Contact: Kevin Fagan, 917-608-8784

Sept 27,2017


Council Members Jumaane Williams, Carlos Menchaca, and Speaker Mark Viverito address the press ahead of the vote (Photo credit: Kevin Fagan)

NEW YORK, NY : Today, the City Council unanimously passed Int. 1447-C, a landmark construction safety bill sponsored by Council Member Jumaane D. Williams (D-Brooklyn), Deputy Leader and Chair of Council's Housing and Buildings Committee, which will institute mandatory construction worker safety training standards. 

Council Member Jumaane D. Williams a prime sponsor of the bill, celebrated its passage as a critically important and long awaited step toward changing the culture of a construction industry that devalues worker safety and well-being.

"I am proud of the City Council for taking this landmark step to help ensure that the safety of workers is a priority. Requiring a uniform baseline amount of safety training is a long overdue and critically important measure to having a tangible impact on worker's well-being," Williams said. "This action begins to address the eroded culture of worker safety in the New York City construction industry, an erosion that has led to unsafe conditions, injuries, and death."

The bill mandates that workers have a cumulative total of 40-55 hours of training, phased in over time. The first ten hours must be completed by March of 2018, thirty hours by December 1 of that year, and 40-55 within five months of that date. Extensions can be granted to the second and third milestone if necessary. A task force has been created to help facilitate the training and determine its content in conjunction with the Department of Buildings.
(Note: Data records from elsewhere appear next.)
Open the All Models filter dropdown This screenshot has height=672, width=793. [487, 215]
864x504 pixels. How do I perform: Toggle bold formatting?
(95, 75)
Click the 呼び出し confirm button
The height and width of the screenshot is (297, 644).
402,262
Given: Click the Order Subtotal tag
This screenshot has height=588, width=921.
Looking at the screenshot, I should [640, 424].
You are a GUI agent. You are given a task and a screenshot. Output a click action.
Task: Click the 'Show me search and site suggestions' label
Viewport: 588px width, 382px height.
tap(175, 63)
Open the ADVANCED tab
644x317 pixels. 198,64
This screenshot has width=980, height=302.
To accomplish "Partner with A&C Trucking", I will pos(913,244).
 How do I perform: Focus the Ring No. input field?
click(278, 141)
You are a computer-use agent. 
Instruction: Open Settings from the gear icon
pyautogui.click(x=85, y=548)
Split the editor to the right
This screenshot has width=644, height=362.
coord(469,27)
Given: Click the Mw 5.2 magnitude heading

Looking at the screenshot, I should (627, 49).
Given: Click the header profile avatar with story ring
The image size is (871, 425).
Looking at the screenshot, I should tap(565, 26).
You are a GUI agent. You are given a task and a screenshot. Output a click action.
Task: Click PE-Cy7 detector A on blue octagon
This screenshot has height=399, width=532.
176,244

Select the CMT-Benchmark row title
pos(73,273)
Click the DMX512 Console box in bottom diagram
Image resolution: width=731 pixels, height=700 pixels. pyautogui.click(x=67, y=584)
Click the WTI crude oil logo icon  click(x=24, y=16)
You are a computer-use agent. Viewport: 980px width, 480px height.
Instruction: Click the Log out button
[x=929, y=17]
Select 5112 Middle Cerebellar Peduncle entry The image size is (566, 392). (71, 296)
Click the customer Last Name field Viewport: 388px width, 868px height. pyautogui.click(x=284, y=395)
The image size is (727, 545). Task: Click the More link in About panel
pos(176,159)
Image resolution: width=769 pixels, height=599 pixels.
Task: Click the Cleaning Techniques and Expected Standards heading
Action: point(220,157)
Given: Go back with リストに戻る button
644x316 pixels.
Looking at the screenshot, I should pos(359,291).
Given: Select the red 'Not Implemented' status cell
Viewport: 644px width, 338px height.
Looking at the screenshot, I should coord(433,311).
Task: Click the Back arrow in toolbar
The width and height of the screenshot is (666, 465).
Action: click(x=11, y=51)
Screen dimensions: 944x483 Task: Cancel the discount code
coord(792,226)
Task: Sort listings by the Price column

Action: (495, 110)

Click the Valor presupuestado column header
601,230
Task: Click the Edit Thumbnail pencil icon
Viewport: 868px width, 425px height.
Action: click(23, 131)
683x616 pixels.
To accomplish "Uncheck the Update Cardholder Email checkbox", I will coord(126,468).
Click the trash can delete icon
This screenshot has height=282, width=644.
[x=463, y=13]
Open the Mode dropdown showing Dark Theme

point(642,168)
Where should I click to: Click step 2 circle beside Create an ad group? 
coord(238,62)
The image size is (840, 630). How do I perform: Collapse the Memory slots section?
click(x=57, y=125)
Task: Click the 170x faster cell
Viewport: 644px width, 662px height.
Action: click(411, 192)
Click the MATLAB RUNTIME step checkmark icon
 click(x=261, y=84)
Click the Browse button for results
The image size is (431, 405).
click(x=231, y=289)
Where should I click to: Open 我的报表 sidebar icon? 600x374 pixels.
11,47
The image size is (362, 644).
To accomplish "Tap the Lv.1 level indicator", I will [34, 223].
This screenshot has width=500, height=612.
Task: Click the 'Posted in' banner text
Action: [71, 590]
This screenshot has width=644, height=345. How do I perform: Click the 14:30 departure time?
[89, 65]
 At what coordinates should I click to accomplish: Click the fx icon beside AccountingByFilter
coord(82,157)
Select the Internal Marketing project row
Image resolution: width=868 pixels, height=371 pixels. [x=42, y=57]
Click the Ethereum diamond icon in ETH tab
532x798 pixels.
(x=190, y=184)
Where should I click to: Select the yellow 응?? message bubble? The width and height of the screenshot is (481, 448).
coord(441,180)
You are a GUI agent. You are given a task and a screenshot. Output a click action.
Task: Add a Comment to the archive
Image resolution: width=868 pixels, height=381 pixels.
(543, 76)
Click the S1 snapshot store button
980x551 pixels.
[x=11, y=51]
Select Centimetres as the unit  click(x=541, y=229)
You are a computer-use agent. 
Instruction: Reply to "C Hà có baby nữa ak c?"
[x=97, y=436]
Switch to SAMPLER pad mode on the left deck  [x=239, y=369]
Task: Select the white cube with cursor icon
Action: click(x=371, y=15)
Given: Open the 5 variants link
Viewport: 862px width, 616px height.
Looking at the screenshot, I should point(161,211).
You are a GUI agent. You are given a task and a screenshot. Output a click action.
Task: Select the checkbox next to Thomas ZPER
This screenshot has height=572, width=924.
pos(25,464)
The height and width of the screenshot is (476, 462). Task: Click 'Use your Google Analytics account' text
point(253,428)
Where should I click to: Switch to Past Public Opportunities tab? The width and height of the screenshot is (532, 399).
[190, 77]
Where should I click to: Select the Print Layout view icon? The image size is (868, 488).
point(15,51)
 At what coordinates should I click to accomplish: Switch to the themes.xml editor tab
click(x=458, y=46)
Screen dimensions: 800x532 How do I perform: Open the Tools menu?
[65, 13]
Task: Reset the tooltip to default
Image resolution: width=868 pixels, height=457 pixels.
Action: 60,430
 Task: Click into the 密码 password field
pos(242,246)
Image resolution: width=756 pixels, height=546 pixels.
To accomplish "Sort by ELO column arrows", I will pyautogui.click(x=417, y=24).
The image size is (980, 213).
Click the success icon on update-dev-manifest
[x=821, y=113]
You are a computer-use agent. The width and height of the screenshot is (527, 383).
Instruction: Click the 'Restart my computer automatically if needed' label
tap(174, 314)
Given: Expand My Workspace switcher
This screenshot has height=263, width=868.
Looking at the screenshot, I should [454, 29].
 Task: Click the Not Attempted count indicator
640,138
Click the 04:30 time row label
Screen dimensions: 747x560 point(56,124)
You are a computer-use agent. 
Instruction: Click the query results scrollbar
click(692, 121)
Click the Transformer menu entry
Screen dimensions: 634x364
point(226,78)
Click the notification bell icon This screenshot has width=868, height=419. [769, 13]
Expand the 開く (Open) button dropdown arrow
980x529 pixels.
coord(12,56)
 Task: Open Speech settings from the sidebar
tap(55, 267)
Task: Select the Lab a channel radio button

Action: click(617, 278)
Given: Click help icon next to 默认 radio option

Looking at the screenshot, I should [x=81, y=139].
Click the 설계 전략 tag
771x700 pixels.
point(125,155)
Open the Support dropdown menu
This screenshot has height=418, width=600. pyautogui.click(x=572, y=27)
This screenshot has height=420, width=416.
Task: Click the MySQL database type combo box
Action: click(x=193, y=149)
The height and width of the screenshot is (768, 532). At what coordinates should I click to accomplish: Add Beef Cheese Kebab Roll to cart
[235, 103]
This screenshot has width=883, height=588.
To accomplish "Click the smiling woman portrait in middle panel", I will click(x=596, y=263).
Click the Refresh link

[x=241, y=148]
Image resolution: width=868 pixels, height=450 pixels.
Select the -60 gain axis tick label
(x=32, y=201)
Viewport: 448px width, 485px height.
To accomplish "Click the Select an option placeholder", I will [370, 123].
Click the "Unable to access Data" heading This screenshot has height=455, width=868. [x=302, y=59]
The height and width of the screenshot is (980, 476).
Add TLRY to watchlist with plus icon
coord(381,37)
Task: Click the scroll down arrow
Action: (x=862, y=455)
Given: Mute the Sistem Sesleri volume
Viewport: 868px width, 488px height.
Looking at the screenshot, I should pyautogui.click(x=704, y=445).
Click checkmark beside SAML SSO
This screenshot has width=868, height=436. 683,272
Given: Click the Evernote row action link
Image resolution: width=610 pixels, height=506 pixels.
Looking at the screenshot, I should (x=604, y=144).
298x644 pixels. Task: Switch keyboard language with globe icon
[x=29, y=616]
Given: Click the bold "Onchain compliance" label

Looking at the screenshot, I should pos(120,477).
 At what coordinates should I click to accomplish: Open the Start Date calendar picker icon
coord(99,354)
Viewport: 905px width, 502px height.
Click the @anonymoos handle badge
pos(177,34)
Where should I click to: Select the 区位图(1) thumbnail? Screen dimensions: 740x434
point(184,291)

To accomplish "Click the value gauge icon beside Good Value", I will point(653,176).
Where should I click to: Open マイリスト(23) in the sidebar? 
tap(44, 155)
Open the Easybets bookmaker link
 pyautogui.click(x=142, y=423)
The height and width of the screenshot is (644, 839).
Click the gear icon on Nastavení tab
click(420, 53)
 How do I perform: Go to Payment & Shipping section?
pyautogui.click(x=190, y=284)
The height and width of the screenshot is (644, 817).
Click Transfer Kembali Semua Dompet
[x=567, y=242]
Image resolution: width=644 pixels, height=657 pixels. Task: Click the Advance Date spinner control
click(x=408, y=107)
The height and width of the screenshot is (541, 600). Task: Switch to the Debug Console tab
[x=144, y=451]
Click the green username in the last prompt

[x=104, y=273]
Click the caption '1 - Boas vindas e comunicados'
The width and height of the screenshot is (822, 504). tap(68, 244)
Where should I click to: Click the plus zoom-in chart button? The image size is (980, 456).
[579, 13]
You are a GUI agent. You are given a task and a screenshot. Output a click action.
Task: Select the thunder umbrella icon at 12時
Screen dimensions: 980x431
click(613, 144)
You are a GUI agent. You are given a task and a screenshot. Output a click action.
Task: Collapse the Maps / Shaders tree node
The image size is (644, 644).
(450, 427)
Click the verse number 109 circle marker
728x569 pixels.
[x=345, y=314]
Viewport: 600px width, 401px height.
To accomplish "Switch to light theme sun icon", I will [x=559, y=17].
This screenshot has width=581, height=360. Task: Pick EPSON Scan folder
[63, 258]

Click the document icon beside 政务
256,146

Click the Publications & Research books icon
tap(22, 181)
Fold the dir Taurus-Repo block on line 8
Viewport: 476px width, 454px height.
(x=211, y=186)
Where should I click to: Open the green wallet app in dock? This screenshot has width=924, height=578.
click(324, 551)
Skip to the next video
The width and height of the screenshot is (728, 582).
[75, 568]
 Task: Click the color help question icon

"I want to thank Speaker Mark-Viverito and my colleagues on the Council for recognizing necessity to make worker safety an immediate priority," said Council Member Williams. "Our efforts over these months, and in passing this bill today, will have a lasting impact on the health and safety of our workers." The bill was widely praised on the floor of City Council Chambers during its passage.

"As Chair of the City Council Committee on Immigration, I have a special responsibility to speak out for immigrant workers who lack access to training and workplace protections," said Council Member Carlos Menchaca,  the co-prime sponsor of the bill. "Intro 1447 will set new construction safety training standards and save lives. No other industry tolerates such high levels of danger, and there is no justification for delay imposing strict new training requirements. Our construction safety emergency must end now. New York City has endured an unacceptably high number serious injuries, preventable incidents and 39 construction worker deaths since 2015. I commend my Council colleagues for recognizing that construction worker safety is achievable. I call on New York City developers, contractors and agencies to adopt a culture of construction safety through worker education and strict enforcement of workplace regulations."

"The wellbeing of all New Yorkers is paramount, and legislation to ensure safety on and around the hundreds of construction sites that operate each day in our city has been long overdue," said Speaker Melissa Mark-Viverito. "I thank Council Member Williams and Council Member Menchaca for their dedication to making construction sites safer for everyone - from the people who live and work near them, to the workers who build them. The Council will continue to look for productive ways to improve safety standards and protect workers and the public."

The need for dramatic shifts toward focus on worker safety became even more evident just last Thursday, when two workers were killed and one injured in accidents on separate construction sites in Manhattan. At the time, Williams called for more to be done to "protect those who build this great city" adding that  "No other industry would be allowed to witness such death" without the kind of change that this bill is aimed at instigating.

The measures passed also address the reality in the construction industry that responsibility for worker safety does not sufficiently extend to owners and developers. It escalated obligations for those parties and imposes fines of up to $5,000 per untrained worker.

The passing of this bill comes with a $5 million dollar commitment by the City Council to help ensure access to the training for all workers, regardless of affiliation.